In occasione del Palio, il nostro Giardino interno diventa una piacevole taverna dove assaportare piatti storicamente congrui col periodo della rievocazione. "Il Giardino di Palazzo Quaranta" è aperto sia a pranzo che a cena per tutti e tre i giorni del Palio, oltre al servizio Bar, dal mattino fino a tarda sera. Molto suggestive le vedute dall'alto della piazza e del circuito del Palio, offerte dalle nostre Camere, affacciate proprio sul fulcro della manifestazione.

 

 

Nei dintorni


Cremona


Città del torrone e del Torrazzo, Cremona è una provincia italiana antica e ricca di bellezze, città del favoloso Torrazzo, la grande torre campanaria simbolo della città, nonché campanile storico più alto d'Italia: 112 metri.

Proprio al Torrazzo si ispira la forma del dolce più emblematico di Cremona: il Torrone, dolce tradizionale a base di zucchero e mandorle che non può mancare sulle tavole festive dei cremonesi.

Il Torrazzo affianca il Duomo dedicato a Santa Maria Assunta - notevole esempio di chiesa in stile romanico riadattata con elementi gotici, rinascimentali e barocchi - e il Battistero, costruzione ottagonale alta 34 metri in marmo, modellato secondo i canoni dell'arte romanica e gotica.

Cremona è una delle patrie dell'artigianato italiano: le vie della città ospitano un gran numero di botteghe di liutai specializzati nella realizzazione di strumenti ad arco, ispirate alla grande tradizione figlia di Stradivari, Guarneri e Amati.

Mantova


Storia, nobiltà e arte rivivono in ogni angolo di Mantova. Considerata una tra le culle del Rinascimento italiano ed europeo, la città è inclusa nei Patrimoni dell'Umanità dell'UNESCO. Deve gran parte della sua fortuna alla dinastia dei Gonzaga, marchesi e duchi di Mantova che regnarono fra il Quattrocento e il Seicento.
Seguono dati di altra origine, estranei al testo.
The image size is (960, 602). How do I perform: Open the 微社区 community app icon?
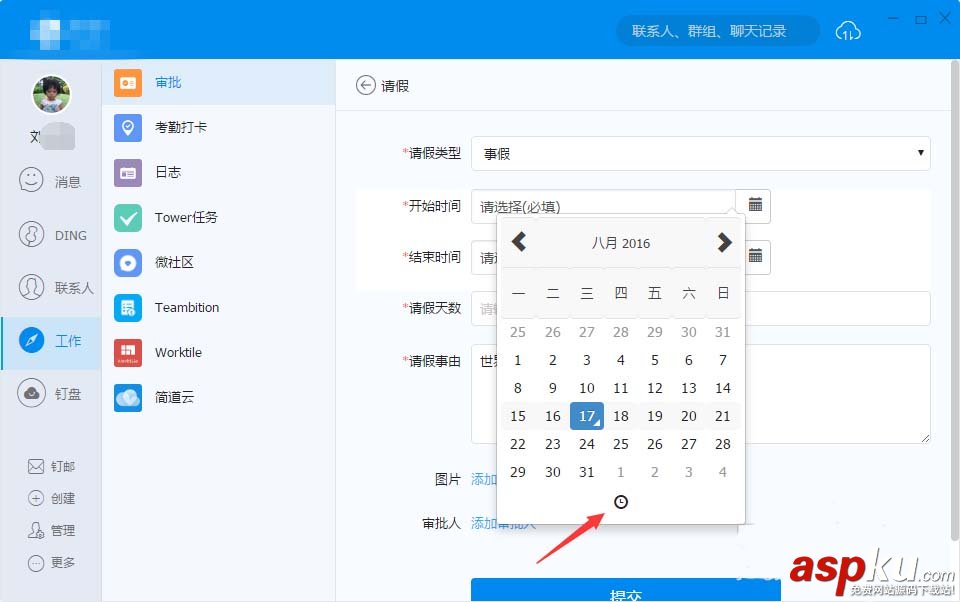(128, 262)
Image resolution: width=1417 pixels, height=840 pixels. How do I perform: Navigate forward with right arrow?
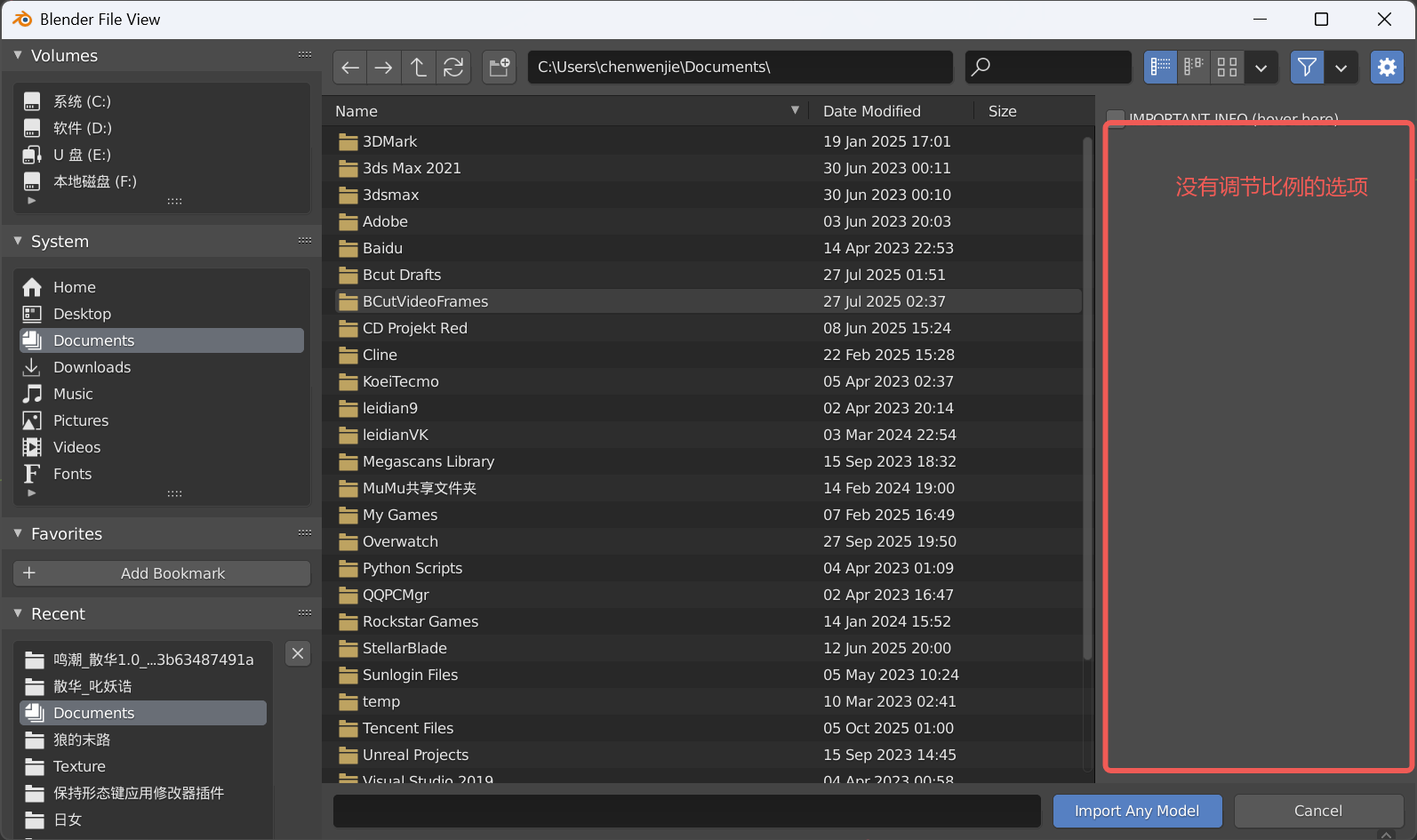[384, 68]
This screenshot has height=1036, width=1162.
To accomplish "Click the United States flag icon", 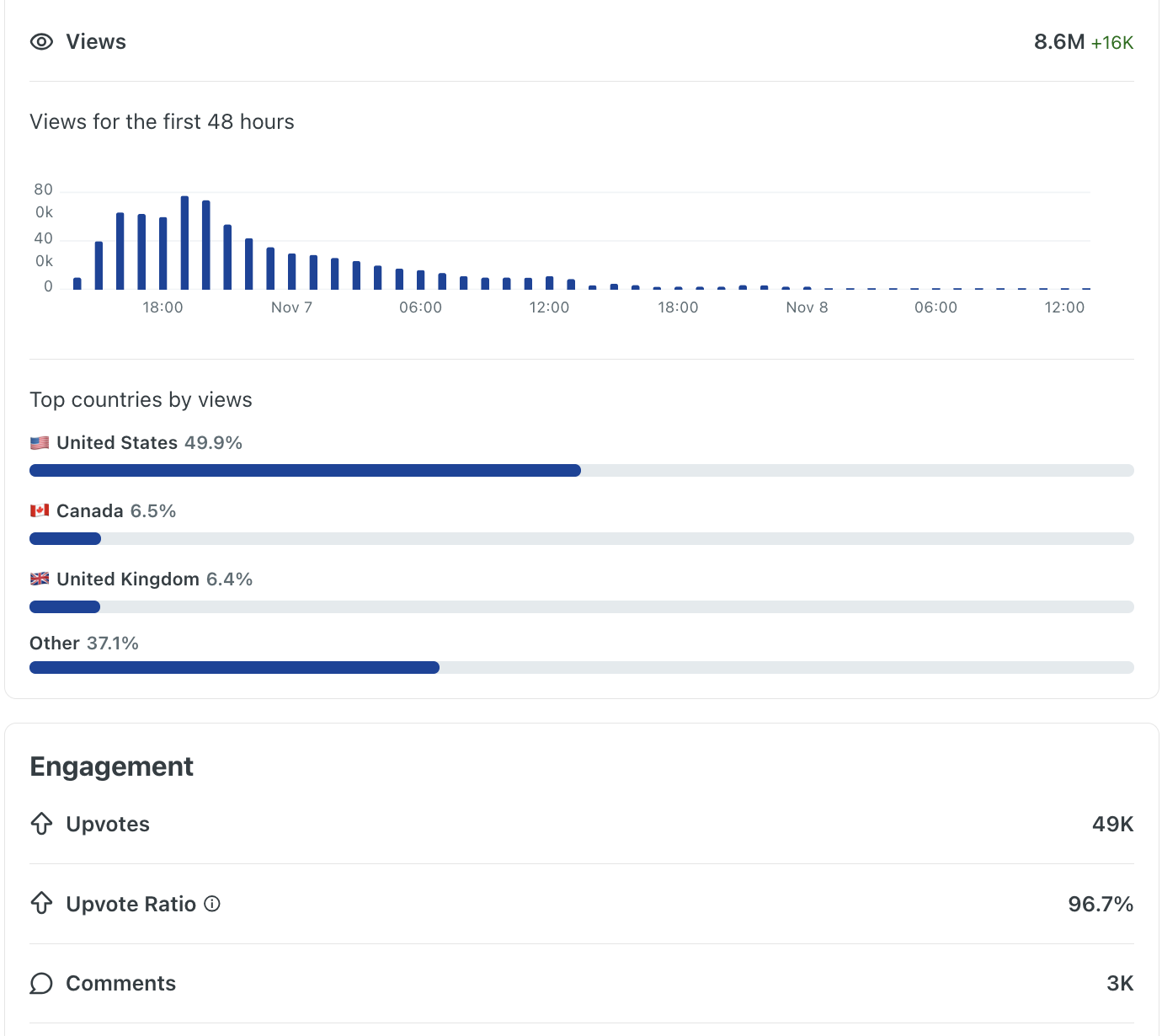I will coord(40,441).
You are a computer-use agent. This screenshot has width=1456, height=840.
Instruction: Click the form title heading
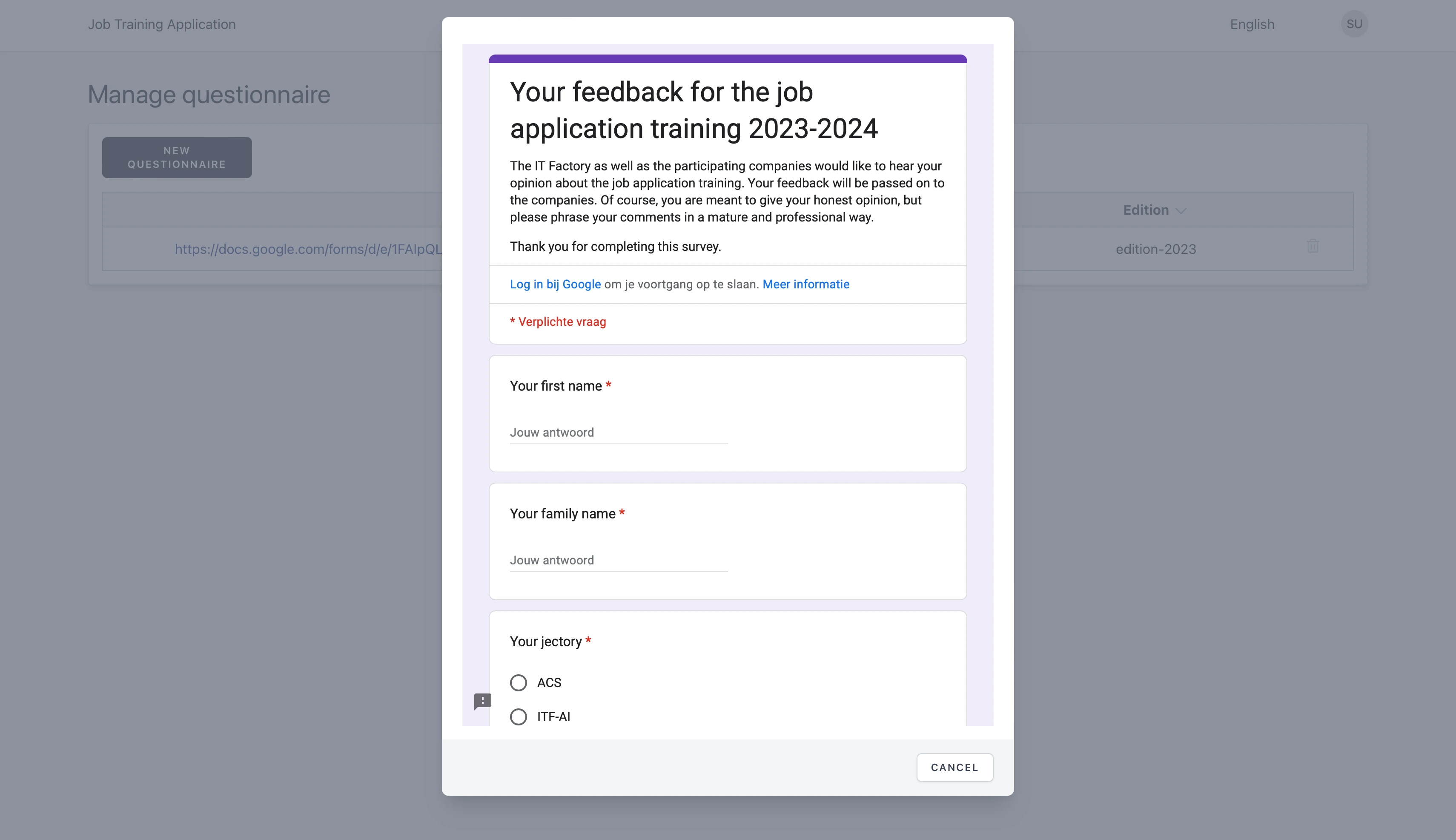694,110
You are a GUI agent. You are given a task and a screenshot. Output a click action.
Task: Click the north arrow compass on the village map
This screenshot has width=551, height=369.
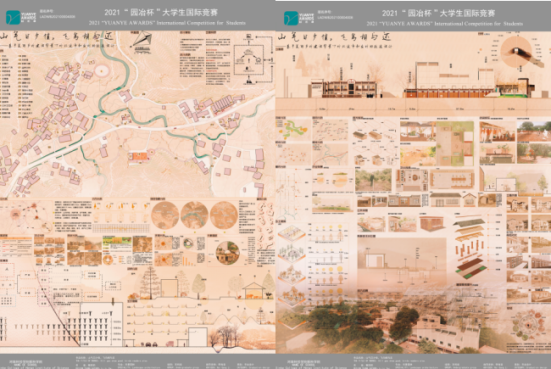(142, 41)

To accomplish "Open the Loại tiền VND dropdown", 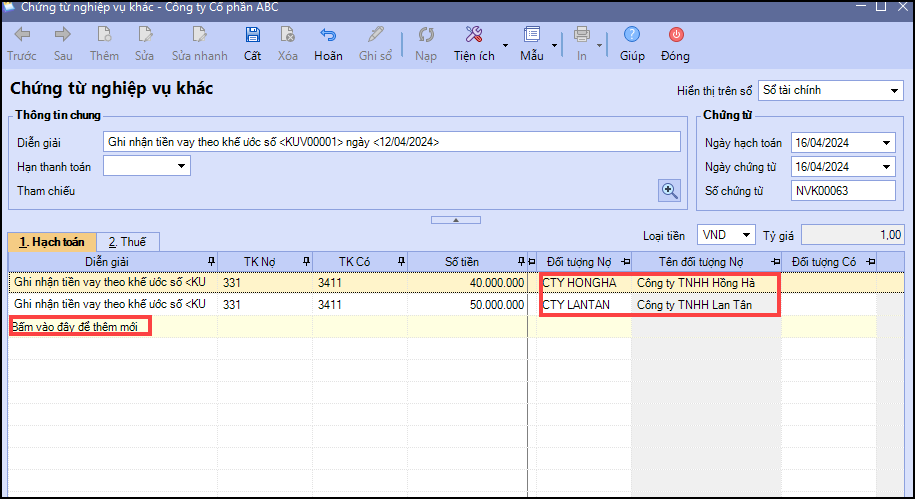I will (x=746, y=235).
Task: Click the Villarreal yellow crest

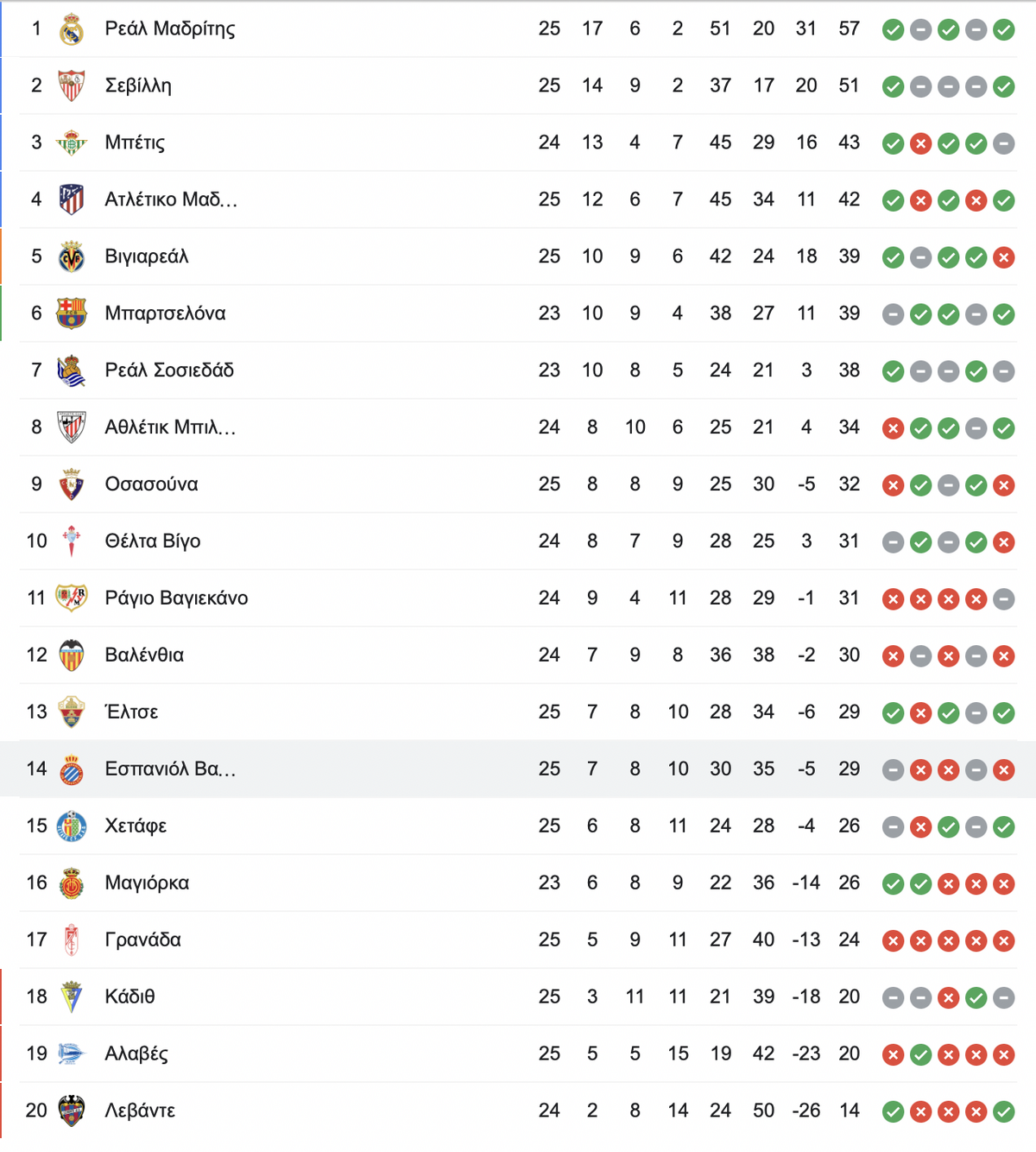Action: (72, 256)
A loro si deve la realizzazione di gran parte del Palazzo Ducale, vera e propria città-palazzo, in cui è custodita la “Camera degli Sposi” affrescata dal pittore di corte Andrea Mantegna e dedicata a Ludovico Gonzaga e alla moglie Barbara di Brandeburgo, uno dei maggiori capolavori dell'età rinascimentale.

Incantevole il celebre Palazzo Te, opera di Giulio Romano; al suo interno trova posto una lunga serie di stanze affrescate, fra cui la Sala dei Giganti, la Sala di Amore e Psiche e la Sala dei Cavalli.

Bagnata su tre lati dai suoi laghi, Mantova appare ai suoi visitatori come una città magica, sospesa sull'acqua. A livello naturale, è proprio il Parco del fiume Mincio l'altra grande attrazione mantovana: la natura nata intorno al corso d'acqua e al complesso di laghi, invita a piacevoli escursioni a piedi o in bicicletta.